● **Task requirements**: Please repeat the records word for word, from the line containing "You are a GUI" through the end of the records, and leave the pictures out of your answer.

● **Exercise inputs**:

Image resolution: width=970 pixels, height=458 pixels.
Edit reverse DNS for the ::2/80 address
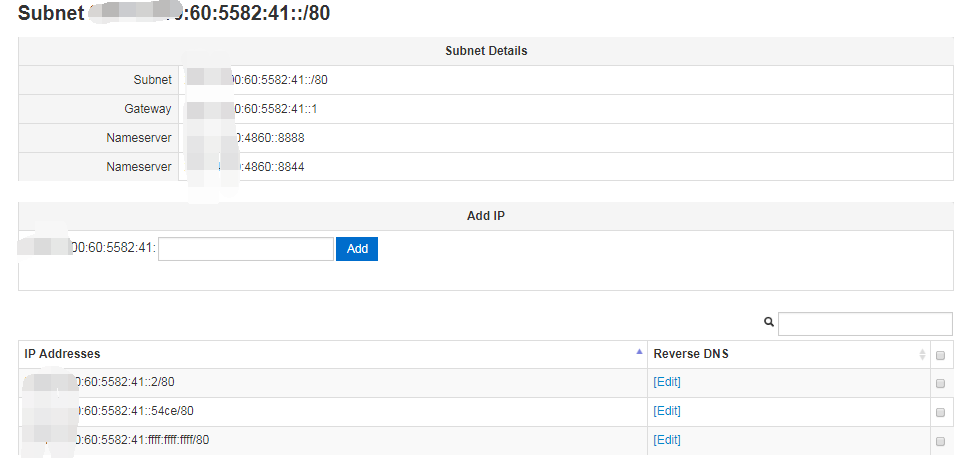667,382
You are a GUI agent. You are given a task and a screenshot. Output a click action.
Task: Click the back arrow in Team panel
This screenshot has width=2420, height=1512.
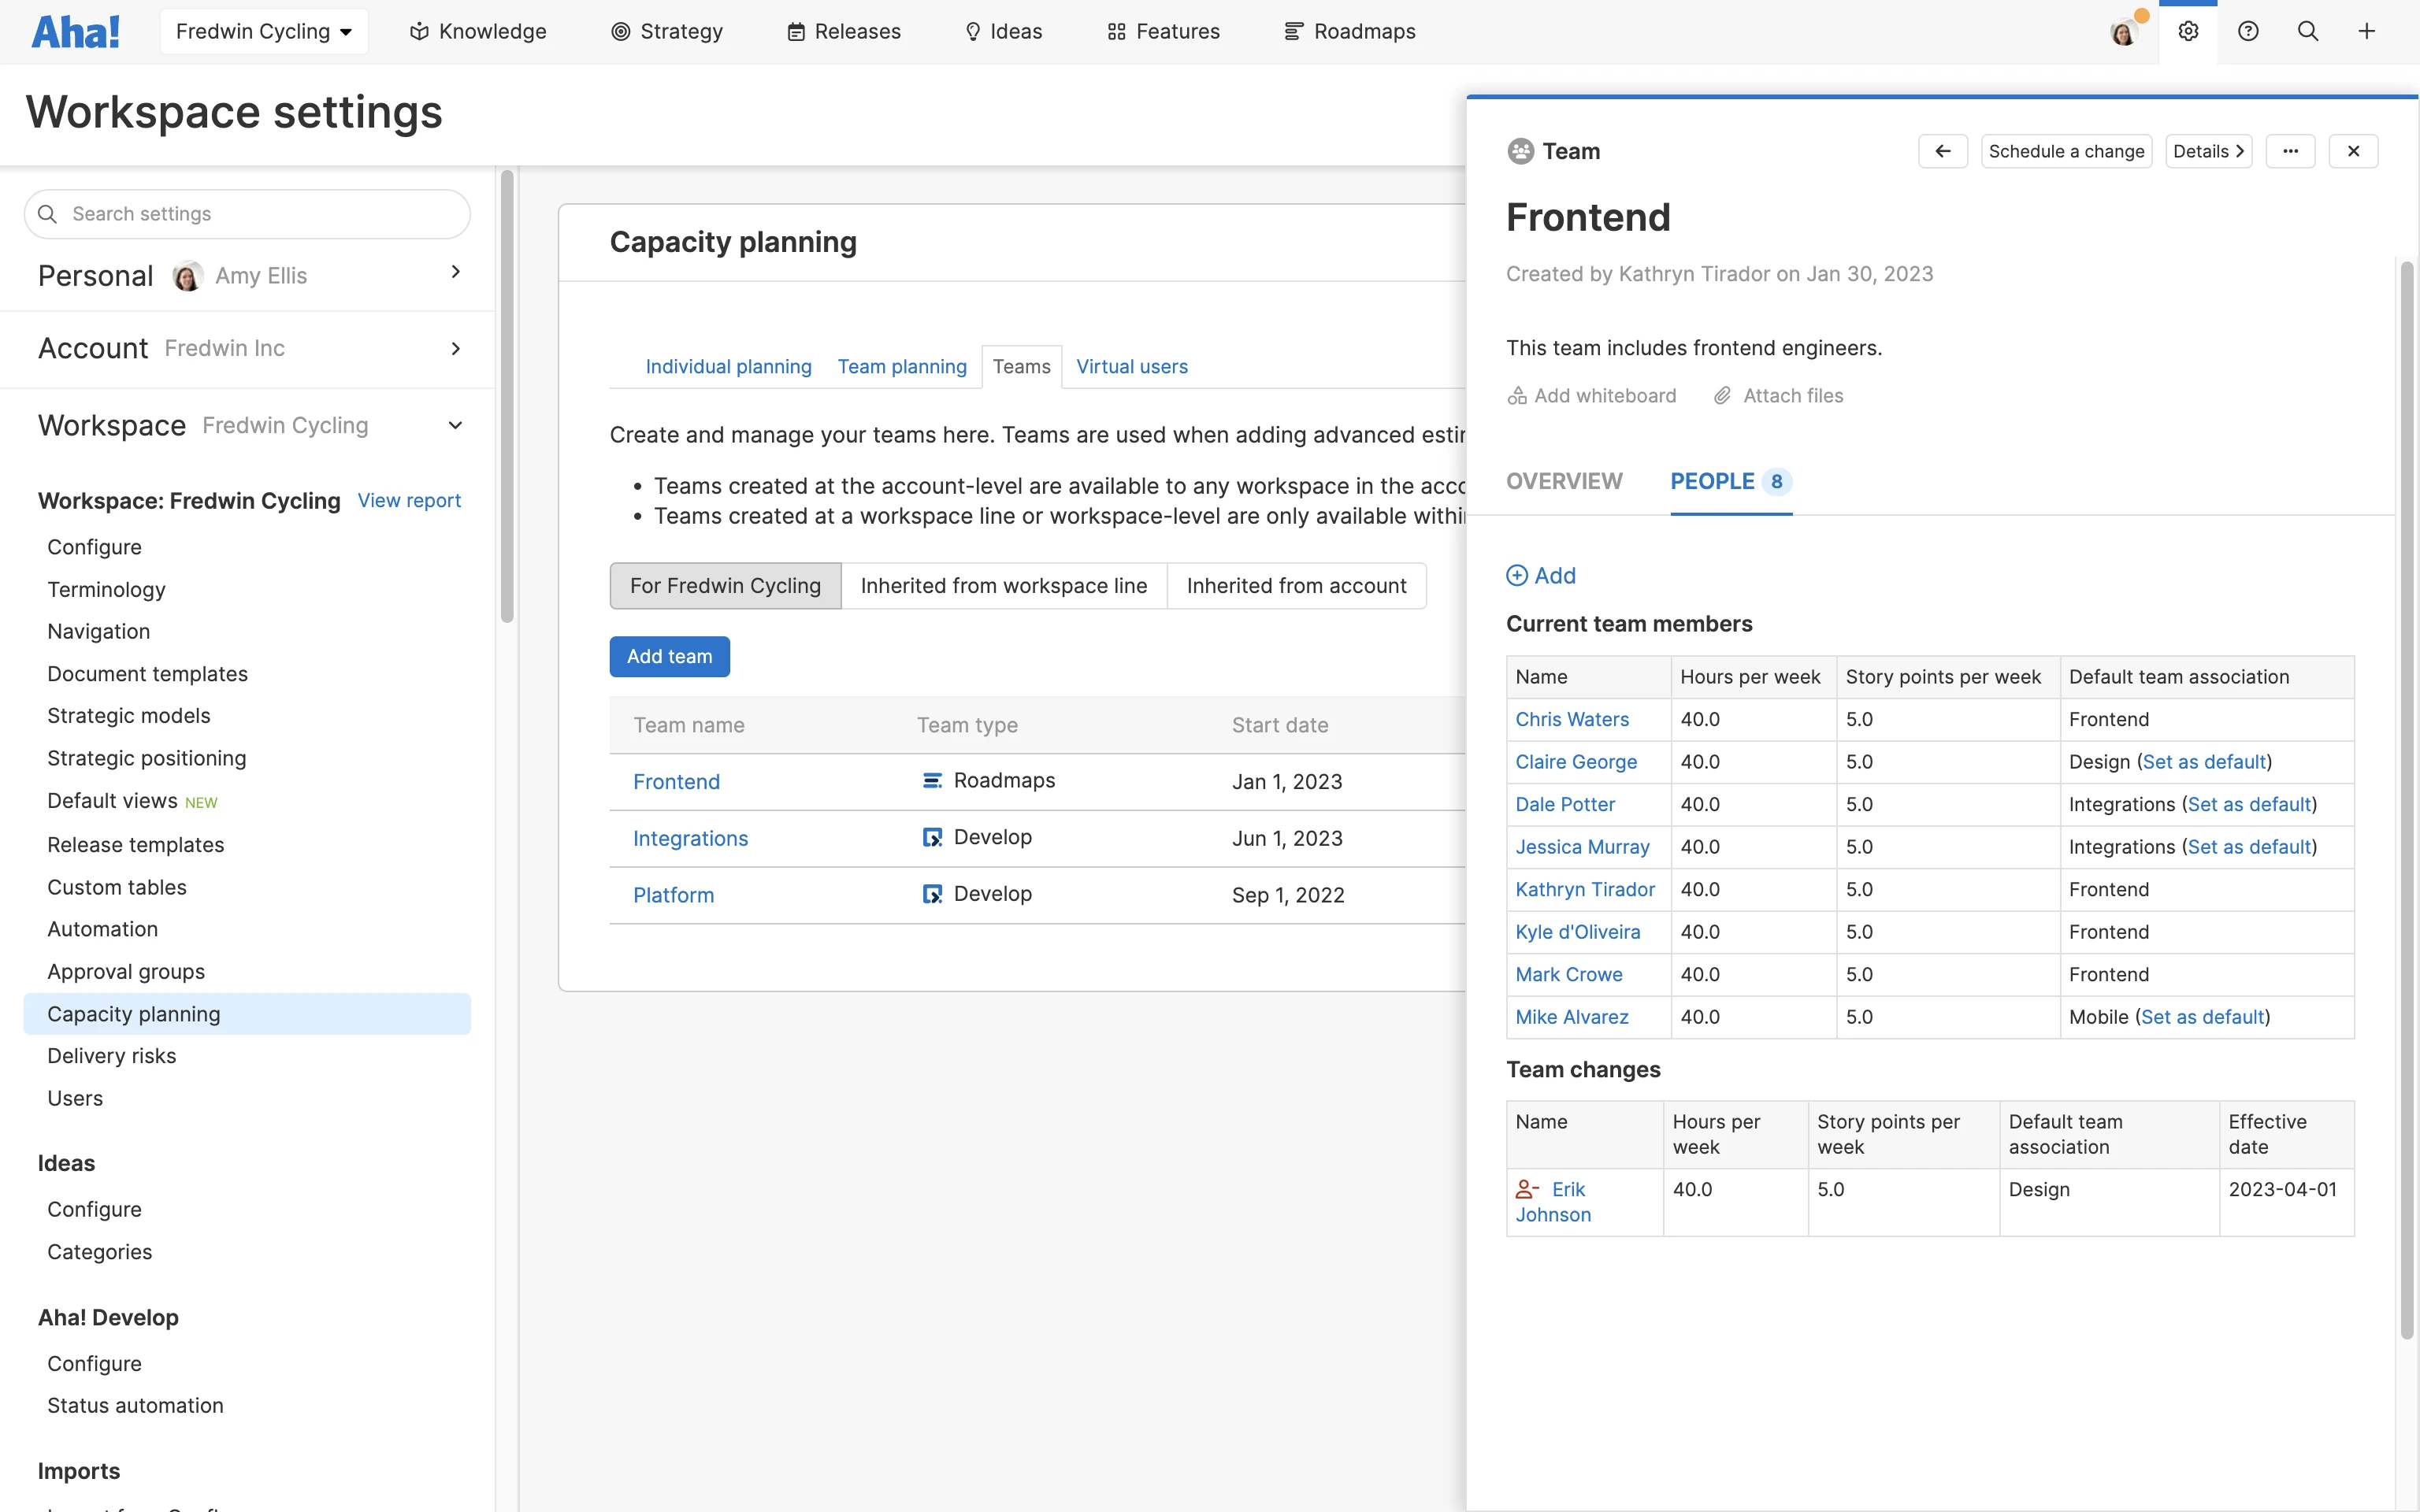coord(1942,151)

● **Result**:
You are a GUI agent. You are given a task and a screenshot. Output a click action.
Task: Click the back arrow in Team panel
This screenshot has width=2420, height=1512.
coord(1942,151)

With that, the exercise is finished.